> **WHAT IS ASKED**
Revise the stretch of the bug report from "Comment 2 Barak" through "reopen this BZ." by changing "BZ" to "bug", and give the result.

> **DOCUMENT TEXT**

Bug 876572

Summary: [rhevm] host remains in 'UP' state although vdsm is not functional (getVdsCaps doesn't return) as engine use getVdsStats
Product: Red Hat Enterprise Virtualization Manager Reporter: vvyazmin <vvyazmin>
Component: ovirt-engineAssignee: Ayal Baron <abaron>
Status: CLOSED DEFERRED QA Contact: vvyazmin <vvyazmin>
Severity: high Docs Contact:
Priority: unspecified    
Version: 3.1.0CC: bazulay, dyasny, hateya, iheim, lpeer, Rhev-m-bugs, yeylon, ykaul
Target Milestone: ---Keywords: StudentProject
Target Release: ---   
Hardware: x86_64   
OS: Linux   
Whiteboard: infra
Fixed In Version: Doc Type: Bug Fix
Doc Text:
Story Points: ---
Clone Of: Environment:
Last Closed: 2012-11-18 15:14:07 UTC Type: Bug
Regression: --- Mount Type: ---
Documentation: --- CRM:
Verified Versions: Category: ---
oVirt Team: Infra RHEL 7.3 requirements from Atomic Host:
Cloudforms Team: --- Target Upstream Version:
Embargoed:
Attachments:
Description Flags
## Logs vdsm, rhevm none

Description vvyazmin@redhat.com 2012-11-14 13:48:19 UTC
Created attachment 644870 [details]
## Logs vdsm, rhevm

Description of problem: VDSM reports wrong state to engine, host stay in “UP” state, although Libvirt not responding. During deadlock Livbirt, host stay in “UP” state.

Version-Release number of selected component (if applicable):
RHEVM 3.1 - SI24.1

RHEVM: rhevm-3.1.0-28.el6ev.noarch
VDSM: vdsm-4.9.6-42.0.el6_3.x86_64
LIBVIRT: libvirt-0.9.10-21.el6_3.5.x86_64
QEMU & KVM: qemu-kvm-rhev-0.12.1.2-2.295.el6_3.5.x86_64
SANLOCK: sanlock-2.3-4.el6_3.x86_64

How reproducible:
100%

Steps to Reproduce:
Enter Libvirt to deadlock on HSM server
gdb libvirt process 
  
Actual results:
Libvirt enter in deadlock.
VDSM failed respond to “vdsClient -s 0 getVdsCaps”
Engine send “vdsClient -s 0 getVdsStats” command and get respond, and mark that, no problem found on host.
VDSM report status “UP”

Expected results:
Engine need send  “vdsClient -s 0 getVdsCaps” command, and if respond failed, move a host to “Non Responsive” state. 
And in our case only “vdsClient -s 0 getVdsStats” command send and get respond

Additional info:
Real life scenario:
1. Create iSCSI DC with 2 hosts
2. Create VM with multiple disks on multiple storage domains
3. Run VM on HSM
4. Install OS (RHEL 6.3)
5. Install RHEV Agent (Guest Agent)
6. Create a snapshot
7. Snapshot --> Preview
8. Snapshot --> Commit
9. Snapshot --> Delete snapshot 
10. Power-on VM, OS stuck on boot
11. Failed Power OFF
12.  Failed power-on  a new created VM's in same DC

Comment 2 Barak 2012-11-18 15:14:07 UTC
After discussion with Yaniv.K & Miki we reached a decision that
It seems that there is only one scenario that libvirt is going deadlock.
In case more issues come up we'll reopen this BZ.
for now we CLOSE DEFERRED

> **INFORMATION SHOWN**
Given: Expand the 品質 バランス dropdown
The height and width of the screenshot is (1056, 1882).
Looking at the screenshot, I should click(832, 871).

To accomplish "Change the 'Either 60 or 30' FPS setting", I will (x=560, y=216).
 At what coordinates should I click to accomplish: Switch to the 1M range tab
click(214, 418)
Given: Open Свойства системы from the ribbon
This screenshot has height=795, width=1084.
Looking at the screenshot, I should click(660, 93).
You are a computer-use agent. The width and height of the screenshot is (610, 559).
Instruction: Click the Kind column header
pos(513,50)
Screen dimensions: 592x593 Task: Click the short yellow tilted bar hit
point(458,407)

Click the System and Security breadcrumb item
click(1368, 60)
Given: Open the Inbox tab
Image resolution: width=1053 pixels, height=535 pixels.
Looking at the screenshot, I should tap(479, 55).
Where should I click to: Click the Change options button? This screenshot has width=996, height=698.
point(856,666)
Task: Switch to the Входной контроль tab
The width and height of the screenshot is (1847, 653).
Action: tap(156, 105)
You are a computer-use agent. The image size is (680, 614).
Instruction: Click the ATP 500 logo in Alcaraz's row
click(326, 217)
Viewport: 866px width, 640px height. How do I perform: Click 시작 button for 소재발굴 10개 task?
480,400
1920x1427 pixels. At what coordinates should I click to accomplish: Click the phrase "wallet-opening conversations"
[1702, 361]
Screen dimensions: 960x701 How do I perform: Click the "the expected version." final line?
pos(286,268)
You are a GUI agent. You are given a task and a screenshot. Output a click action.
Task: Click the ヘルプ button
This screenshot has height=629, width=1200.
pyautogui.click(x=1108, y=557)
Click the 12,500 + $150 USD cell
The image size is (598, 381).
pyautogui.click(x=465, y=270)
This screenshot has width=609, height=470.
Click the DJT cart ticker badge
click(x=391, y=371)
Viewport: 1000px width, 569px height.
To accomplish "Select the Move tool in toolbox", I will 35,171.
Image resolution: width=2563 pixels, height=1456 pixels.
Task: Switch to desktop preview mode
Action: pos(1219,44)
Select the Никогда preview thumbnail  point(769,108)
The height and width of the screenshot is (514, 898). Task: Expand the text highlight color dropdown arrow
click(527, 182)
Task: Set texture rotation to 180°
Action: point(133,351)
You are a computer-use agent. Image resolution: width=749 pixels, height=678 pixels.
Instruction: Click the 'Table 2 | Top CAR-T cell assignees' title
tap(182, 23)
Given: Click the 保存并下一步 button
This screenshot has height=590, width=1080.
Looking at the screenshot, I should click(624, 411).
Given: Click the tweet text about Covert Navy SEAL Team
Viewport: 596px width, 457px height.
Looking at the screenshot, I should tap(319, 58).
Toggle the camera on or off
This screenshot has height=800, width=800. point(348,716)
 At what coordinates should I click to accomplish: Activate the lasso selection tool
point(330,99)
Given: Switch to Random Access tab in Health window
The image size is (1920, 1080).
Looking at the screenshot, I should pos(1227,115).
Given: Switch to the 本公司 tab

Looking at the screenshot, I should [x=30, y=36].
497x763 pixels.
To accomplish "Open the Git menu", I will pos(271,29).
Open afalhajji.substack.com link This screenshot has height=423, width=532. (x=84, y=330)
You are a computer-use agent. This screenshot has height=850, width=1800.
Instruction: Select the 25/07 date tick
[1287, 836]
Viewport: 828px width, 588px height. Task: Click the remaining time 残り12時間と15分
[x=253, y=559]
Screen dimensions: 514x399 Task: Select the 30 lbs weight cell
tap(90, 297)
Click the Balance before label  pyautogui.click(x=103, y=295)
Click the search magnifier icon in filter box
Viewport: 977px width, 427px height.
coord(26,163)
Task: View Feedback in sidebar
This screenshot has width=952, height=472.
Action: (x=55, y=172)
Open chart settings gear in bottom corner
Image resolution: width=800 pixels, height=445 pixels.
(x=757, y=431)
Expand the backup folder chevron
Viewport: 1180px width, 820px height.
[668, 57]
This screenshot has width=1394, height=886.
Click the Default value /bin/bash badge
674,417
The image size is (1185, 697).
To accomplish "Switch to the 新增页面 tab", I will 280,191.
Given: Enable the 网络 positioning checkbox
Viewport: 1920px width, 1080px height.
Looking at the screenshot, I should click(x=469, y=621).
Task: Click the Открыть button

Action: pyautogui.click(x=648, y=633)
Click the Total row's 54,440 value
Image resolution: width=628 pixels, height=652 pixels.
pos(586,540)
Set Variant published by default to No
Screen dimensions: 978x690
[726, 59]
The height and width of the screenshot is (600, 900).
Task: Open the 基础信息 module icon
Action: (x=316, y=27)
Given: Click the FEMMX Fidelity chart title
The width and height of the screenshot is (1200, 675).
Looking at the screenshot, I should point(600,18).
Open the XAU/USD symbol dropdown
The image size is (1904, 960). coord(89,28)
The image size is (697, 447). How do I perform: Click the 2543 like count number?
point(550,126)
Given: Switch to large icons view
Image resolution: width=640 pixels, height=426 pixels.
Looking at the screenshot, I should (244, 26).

> **WRITTEN ANSWER**
Comment 2 Barak 2012-11-18 15:14:07 UTC
After discussion with Yaniv.K & Miki we reached a decision that
It seems that there is only one scenario that libvirt is going deadlock.
In case more issues come up we'll reopen this bug.